Au vu des analyses de marché, le tapering semble désormais être un évènement clairement anticipé à court-terme. De plus, la différentiation entre cette opération et la remontée des taux directeurs de la banque centrale apparaît effectuée. Néanmoins, des doutes persistent quant au calendrier exact de la Fed, notamment la date du début du ralentissement et ses modalités. Ainsi, l’épisode de tensions de l’été 2013, qui a entraîné une hausse de la volatilité sur les marchés et les flux de capitaux, peut légitimer certaines craintes. En particulier, si un phénomène de herding se réalise, une forte chute de certains indices deviendrait possible, alors que des fragilités ont pu apparaitre dans plusieurs segments de marché suite à l’environnement de taux bas qui a prévalu ces dernières années.

Notes

[1] Le PIB a ainsi augmenté de 0,6 % au deuxième trimestre 2013 et de 0,7 % au troisième, pour un acquis de croissance de 1,6 % pour l’année 2013. Les chiffres de l’emploi du mois de novembre ont aussi dépassé, et de beaucoup, les attentes des analystes.

[2] En particulier des poids respectifs des titres obligataires et des actions dans ces portefeuilles. Ces mouvements peuvent être importants et déstabilisateurs.

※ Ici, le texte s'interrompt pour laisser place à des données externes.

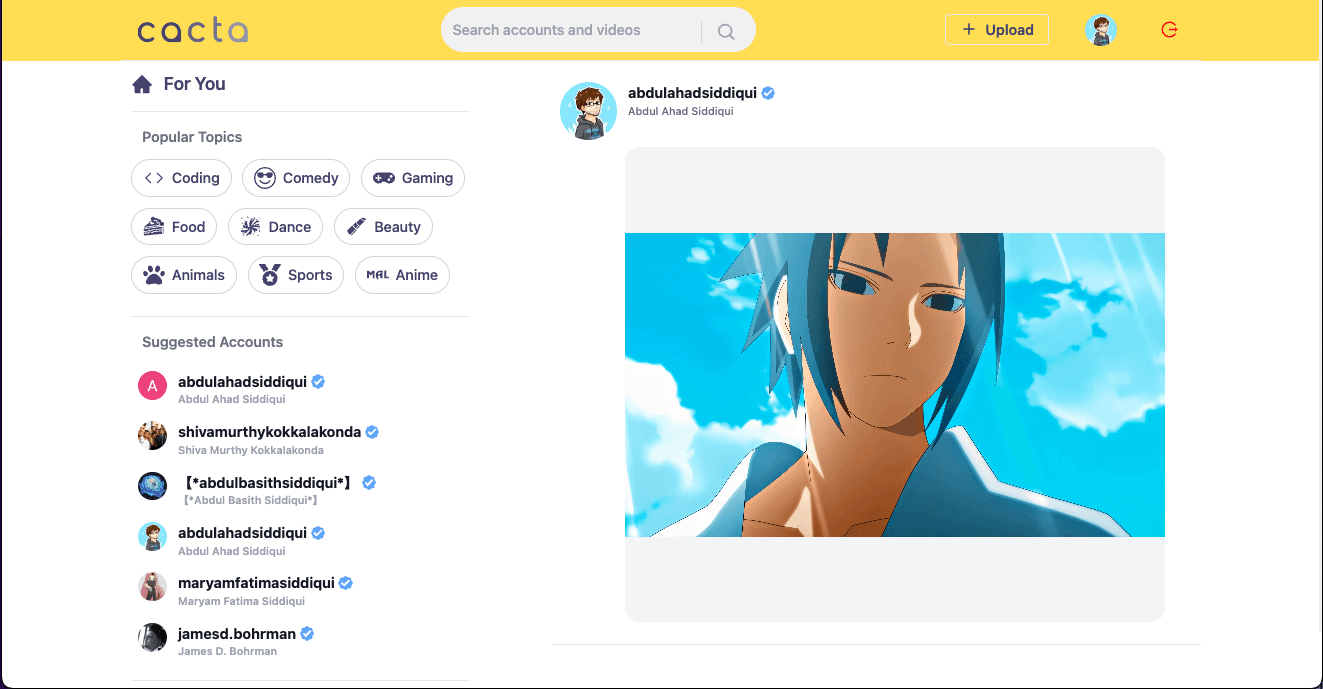This screenshot has width=1323, height=689.
Task: Open the post author's avatar
Action: (588, 110)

[3] Il est ainsi possible de comprendre la forward guidance mise en place par la Fed comme une façon de limiter cette volatilité tout en assurant une plus grande lisibilité de la politique monétaire, ce qui en fait un outil efficace de maintien d’une politique monétaire accommodante.

[4] Voir graphique 5. Alors que le QE 3 semble avoir atténué la corrélation existant entre le S&P 500 et le taux d’intérêt souverain américain à 10 ans, en limitant la croissance de ces derniers, les incertitudes sur le futur de ce programme ont permis de rétablir une situation plus proche de l’équilibre historique.